Por Mikel Pulgarín- Periodista y Consultor de Comunicación
Confieso que siempre me llamó la atención que el dinero tuviera precio. Aceptaba que tuviera color, incluso forma, ¿pero precio? En mi juventud una peseta era una peseta y valía como una peseta. La había visto crecer, dejar de ser moneda pequeña y de color amarillento, para transformarse en billete, verde, lila o en señorial azul. Pero aquello seguía siendo una peseta, multiplicada por cualquiera de los guarismos del sistema decimal, y como tal tenía un precio, que coincidía con la cifra impresa.
Con el tiempo descubriría la inocencia de mis apreciaciones. El dinero sí tenía precio. Y además muy alto. Cuánto más se le necesitaba, mayor era el precio que pagar. Una peseta podía llegar a costar dos. Una auténtica locura, una situación kafkiana que acarreaba muchos problemas a los desprevenidos, a los desconfiados, a los que, en general, seguían manteniendo la inocencia y a los que, lamentablemente, la necesidad les conducía a un laberinto en el que es fácil entrar, pero difícil salir. Esto último les ocurrió a muchos particulares y empresas. Comprobaron lo fácil que era entrar en un banco y lo difícil que resultaba volver a entrar en la misma entidad cuando los plazos para devolver el préstamo o el crédito habían vencido.
Durante los años de la llamada crisis del petróleo, la que aquí llegó a finales de los 70 y principios de los 80, y que a punto estuvo de dar al traste con el sector industrial, financieros intrépidos se convirtieron en las “estrellas” de la empresa. Eran tiempos difíciles, no aptos para empresarios aprensivos o con tendencia a la depresión. Las empresas necesitaban de ”tipos duros”, capaces de no cambiar la expresión ante una suspensión de pagos, de negociar con la frialdad que sólo los números pueden dar a la deuda contraída, de poner cara de estar jugando al póker a la hora de aplazar pagos a los proveedores y de reducir gastos a diestro y siniestro con la contundencia de una sierra mecánica.
En un momento determinado, y después de no pocas bajas, aquella crisis pasó y los “tipos duros” volvieron a sus cuarteles de invierno. Los gestores les sustituyeron en el estrellato empresarial. Expertos en management, en planificación estratégica, en mercados y nuevos productos. El dinero seguía teniendo precio, pero preocupaba menos. La actividad de la empresa permitía hacer frente con desahogo a los pagos. Todo funcionaba tal y como las leyes del mercado exigen.

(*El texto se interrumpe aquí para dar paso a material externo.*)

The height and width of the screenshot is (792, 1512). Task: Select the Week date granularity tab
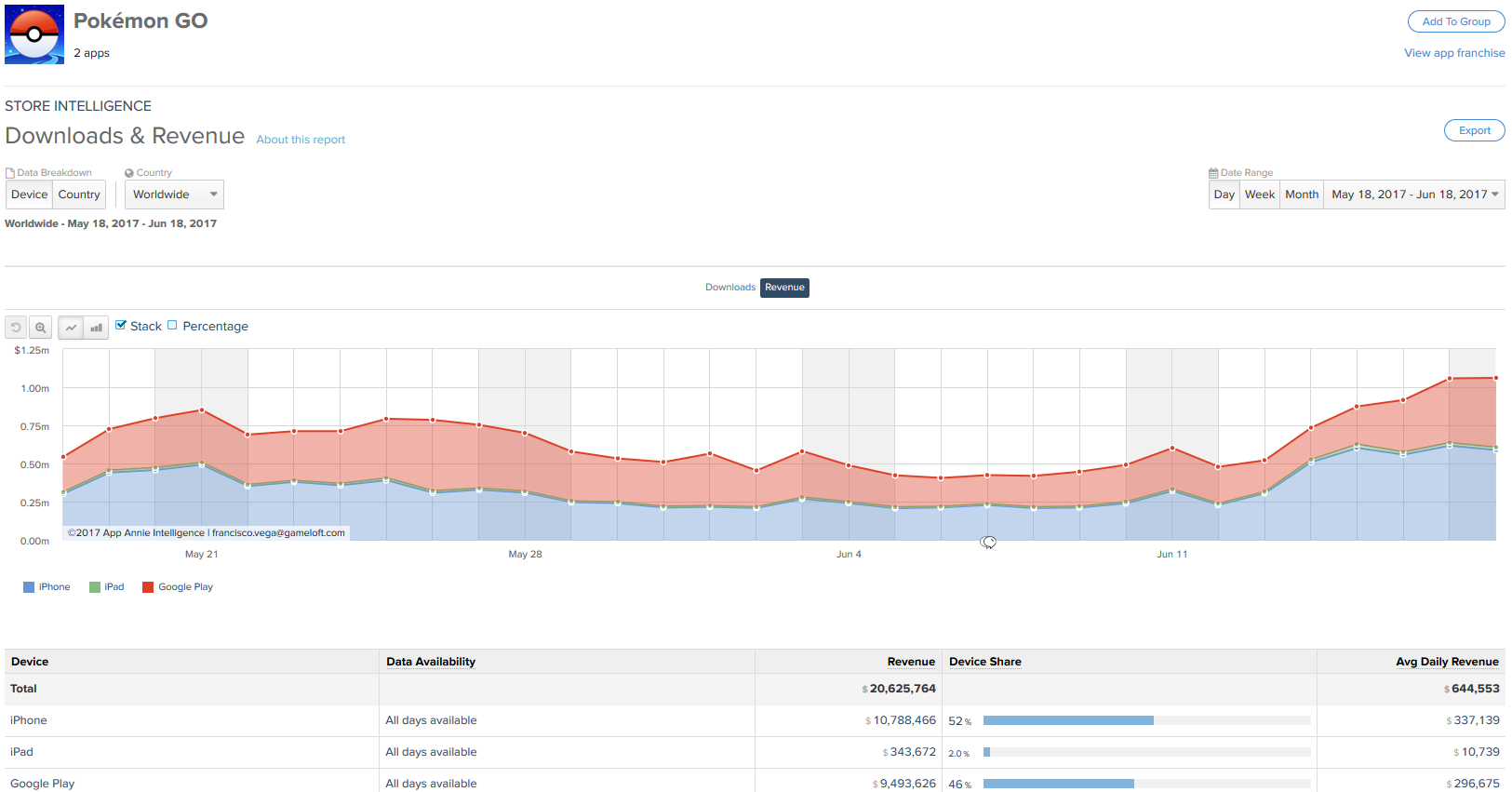click(1259, 195)

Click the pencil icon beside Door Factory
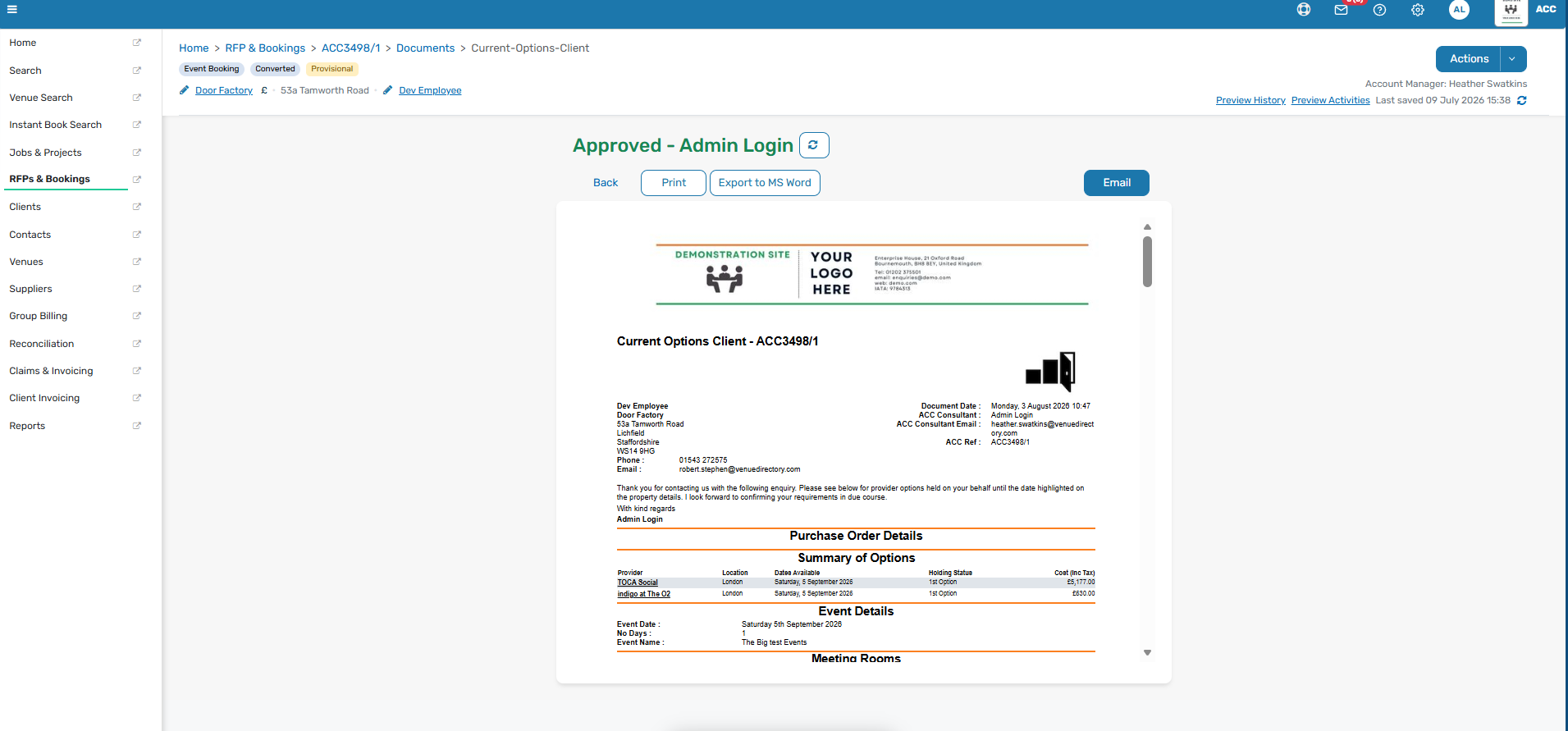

Más tarde llegarían nuevas crisis. Como la última acontecida en el siglo XX, provocada por las devaluaciones de las monedas nacionales antes de la llegada del euro, conocida como la Crisis de 1993; o la primera del nuevo milenio, la Gran Recesión de 2008-2013; o las más recientes, la de la Pandemia de 2020 y la de la Guerra de Ucrania de 2022, solapadas en el tiempo, con sus enormes dosis de desconcierto y desasosiego, y también con sus aderezos de carestía de la vida (la vida siempre resulta cara), tanto en forma de inflación como de aumento del precio del dinero. Y es que el dinero, después de años de somnoliento letargo, vuelve a tener precio.
Y, como no puede ser menos, de nuevo los expertos en el manejo y movimiento de la “pasta” han recobrado el protagonismo, que probablemente nunca llegaron a perder. Esta vez salen a escena pertrechados de una nueva jerga, de un vocabulario más ininteligible que nunca, siempre atentos a los vaivenes de los tempestuosos mercados y siempre acompañados de sus inseparables portátiles, los mismos que les hacen viajar por el ciberespacio del dinero cual nave “Enterprise” en busca de la última frontera.
Ahora, cada año viene acompañado de su crisis particular. El nuevo milenio nos ha convertido en especialistas en vicisitudes. La de 2023 está a punto de hacer su entrada por la vía de la incertidumbre. Aún no se sabe si será tan dura como las anteriores, pero la ansiedad que provoca, quizás por la experiencia de lo vivido en los últimos años, no es menor. Unos miran a Pekín, otros a Moscú, estos a Bruselas y aquellos a Berlín. Los agoreros hacen su enero y los especialistas en profecías autocumplidas doblan su apuesta. Los gestores están preocupados. Las expectativas de expansión se han tornado supervivencia. Mientras tanto, en los cuarteles de invierno, los “tipos duros” velan sus armas. Están convencidos de que pronto serán llamados para recoger la estrella que siempre les perteneció.